_Reading text_

Megan V. Winslow/Town Crier
A bicyclist rides past the new emergency call box at the Stevens Creek Trail Sleeper Avenue trailhead last week. Early last month, Mountain View city officials installed the box and another at Yuba Drive while simultaneously replacing existing boxes at La Avenida Street and Central Avenue.

The installation of two new emergency call boxes along the Stevens Creek Trail should provide peace of mind for trail users concerned about crime along the corridor.

The Mountain View Police Department announced the addition of the new towers, located at the Yuba Drive and Sleeper Avenue trailheads, June 20.

“While we hope you never have to use them, please know that they are there if you ever need them!” wrote police spokeswoman Katie Nelson in a department press release.

The two new call boxes were installed in early June as two existing boxes, located at La Avenida Street and Central Avenue, were simultaneously replaced for a total project cost of approximately $30,000. The original La Avenida Street and Central Avenue boxes were erected in 1996 and 1999, respectively.

“As technology changed over the last few years, the city saw an opportunity to install more visible call boxes along with adding new units to ensure coverage of the length of the Stevens Creek Trail,” said Steve Achabal, city recreation supervisor.

The call boxes are strategically located between a mile and a mile and a half from each other at popular trailheads, he said. In the past, walkers, joggers and bicyclists without cellphones or adequate cell service have used them to report medical emergencies and criminal activity.

Marketed as “Blue Light Towers,” the solar-powered boxes are manufactured by CASE Emergency Systems of Irvine. When users press the “Help” button on the tower panel, a cellular phone module inside automatically calls the Mountain View Police Department dispatch center on a dedicated incoming number. The caller ID of each box is known to dispatchers, so they are readily aware of its location. A bright-blue strobe near the tower top illuminates the surrounding area so responding authorities can quickly find the site and render assistance.

“These boxes are just one more way for us to effectively and efficiently serve our community and keep everyone safe,” Nelson wrote.

[Dataset items]
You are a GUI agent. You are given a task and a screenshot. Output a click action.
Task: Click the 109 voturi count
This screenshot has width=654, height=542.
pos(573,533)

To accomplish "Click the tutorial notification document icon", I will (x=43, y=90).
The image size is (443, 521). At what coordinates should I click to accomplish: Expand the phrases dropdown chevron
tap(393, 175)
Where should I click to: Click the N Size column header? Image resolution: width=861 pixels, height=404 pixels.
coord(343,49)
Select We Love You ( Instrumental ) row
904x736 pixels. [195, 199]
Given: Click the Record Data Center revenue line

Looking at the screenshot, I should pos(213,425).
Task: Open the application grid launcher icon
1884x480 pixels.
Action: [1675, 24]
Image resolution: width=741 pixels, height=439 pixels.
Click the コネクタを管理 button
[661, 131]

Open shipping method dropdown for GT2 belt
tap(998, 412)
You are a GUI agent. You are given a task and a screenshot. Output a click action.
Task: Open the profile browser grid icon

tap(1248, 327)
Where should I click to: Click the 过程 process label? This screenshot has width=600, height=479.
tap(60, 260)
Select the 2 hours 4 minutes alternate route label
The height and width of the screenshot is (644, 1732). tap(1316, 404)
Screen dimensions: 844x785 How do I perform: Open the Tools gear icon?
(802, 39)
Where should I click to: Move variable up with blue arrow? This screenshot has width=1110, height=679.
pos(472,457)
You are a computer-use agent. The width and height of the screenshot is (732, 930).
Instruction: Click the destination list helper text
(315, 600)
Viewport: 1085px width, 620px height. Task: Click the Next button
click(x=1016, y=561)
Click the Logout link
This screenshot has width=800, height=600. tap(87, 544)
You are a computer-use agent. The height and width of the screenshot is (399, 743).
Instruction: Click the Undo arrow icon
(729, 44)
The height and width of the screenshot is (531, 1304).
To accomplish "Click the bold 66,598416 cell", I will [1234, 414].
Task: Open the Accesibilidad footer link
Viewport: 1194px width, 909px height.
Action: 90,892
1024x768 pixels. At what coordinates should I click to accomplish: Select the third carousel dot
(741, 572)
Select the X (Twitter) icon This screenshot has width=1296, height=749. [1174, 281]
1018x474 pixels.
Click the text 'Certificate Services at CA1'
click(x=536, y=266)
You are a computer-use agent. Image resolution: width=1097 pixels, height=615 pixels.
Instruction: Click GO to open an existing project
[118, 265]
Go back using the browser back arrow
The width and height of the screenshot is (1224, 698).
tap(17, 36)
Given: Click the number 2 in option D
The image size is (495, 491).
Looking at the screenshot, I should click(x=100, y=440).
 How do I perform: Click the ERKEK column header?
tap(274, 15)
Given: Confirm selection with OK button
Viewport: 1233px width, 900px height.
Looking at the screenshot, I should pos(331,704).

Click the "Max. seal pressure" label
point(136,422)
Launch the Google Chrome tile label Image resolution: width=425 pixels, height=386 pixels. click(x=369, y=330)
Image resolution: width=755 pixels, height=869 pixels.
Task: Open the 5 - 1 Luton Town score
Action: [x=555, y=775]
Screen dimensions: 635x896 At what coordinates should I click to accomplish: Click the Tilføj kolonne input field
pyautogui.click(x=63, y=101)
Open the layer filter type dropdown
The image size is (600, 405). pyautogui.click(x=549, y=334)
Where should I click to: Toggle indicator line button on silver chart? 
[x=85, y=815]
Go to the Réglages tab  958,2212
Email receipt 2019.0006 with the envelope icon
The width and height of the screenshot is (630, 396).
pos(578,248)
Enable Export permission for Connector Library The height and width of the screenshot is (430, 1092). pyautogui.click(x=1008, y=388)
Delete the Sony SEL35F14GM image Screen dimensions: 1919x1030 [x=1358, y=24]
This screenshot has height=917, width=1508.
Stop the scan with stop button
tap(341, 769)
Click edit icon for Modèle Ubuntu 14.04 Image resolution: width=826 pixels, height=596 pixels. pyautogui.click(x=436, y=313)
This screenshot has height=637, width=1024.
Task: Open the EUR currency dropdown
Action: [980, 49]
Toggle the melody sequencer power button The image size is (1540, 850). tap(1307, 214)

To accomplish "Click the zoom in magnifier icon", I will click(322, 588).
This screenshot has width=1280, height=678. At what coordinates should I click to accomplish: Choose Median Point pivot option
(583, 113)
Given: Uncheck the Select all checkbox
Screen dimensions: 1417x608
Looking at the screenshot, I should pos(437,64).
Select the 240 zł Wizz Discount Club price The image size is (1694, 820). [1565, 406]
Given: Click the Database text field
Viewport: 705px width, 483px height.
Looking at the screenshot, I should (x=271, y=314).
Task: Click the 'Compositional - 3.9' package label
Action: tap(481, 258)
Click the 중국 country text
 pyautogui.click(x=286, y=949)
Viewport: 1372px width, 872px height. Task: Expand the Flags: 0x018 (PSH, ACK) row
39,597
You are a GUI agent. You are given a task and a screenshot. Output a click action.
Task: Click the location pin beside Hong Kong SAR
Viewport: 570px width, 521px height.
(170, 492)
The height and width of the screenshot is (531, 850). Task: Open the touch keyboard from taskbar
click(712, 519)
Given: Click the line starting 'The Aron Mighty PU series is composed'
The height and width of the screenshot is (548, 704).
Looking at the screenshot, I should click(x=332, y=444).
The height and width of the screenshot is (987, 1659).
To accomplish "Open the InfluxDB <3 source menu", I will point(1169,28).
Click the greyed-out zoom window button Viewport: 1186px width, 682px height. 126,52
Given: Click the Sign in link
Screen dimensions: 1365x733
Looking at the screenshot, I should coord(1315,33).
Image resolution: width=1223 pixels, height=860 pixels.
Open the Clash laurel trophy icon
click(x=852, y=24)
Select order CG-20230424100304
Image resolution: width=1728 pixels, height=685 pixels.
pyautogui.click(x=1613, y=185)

_Brief_
Retype the stretch of the article on the trail call boxes from "The installation of" through "department press release.". The material after the article has no connection to it.

_Reply_
The installation of two new emergency call boxes along the Stevens Creek Trail should provide peace of mind for trail users concerned about crime along the corridor.

The Mountain View Police Department announced the addition of the new towers, located at the Yuba Drive and Sleeper Avenue trailheads, June 20.

“While we hope you never have to use them, please know that they are there if you ever need them!” wrote police spokeswoman Katie Nelson in a department press release.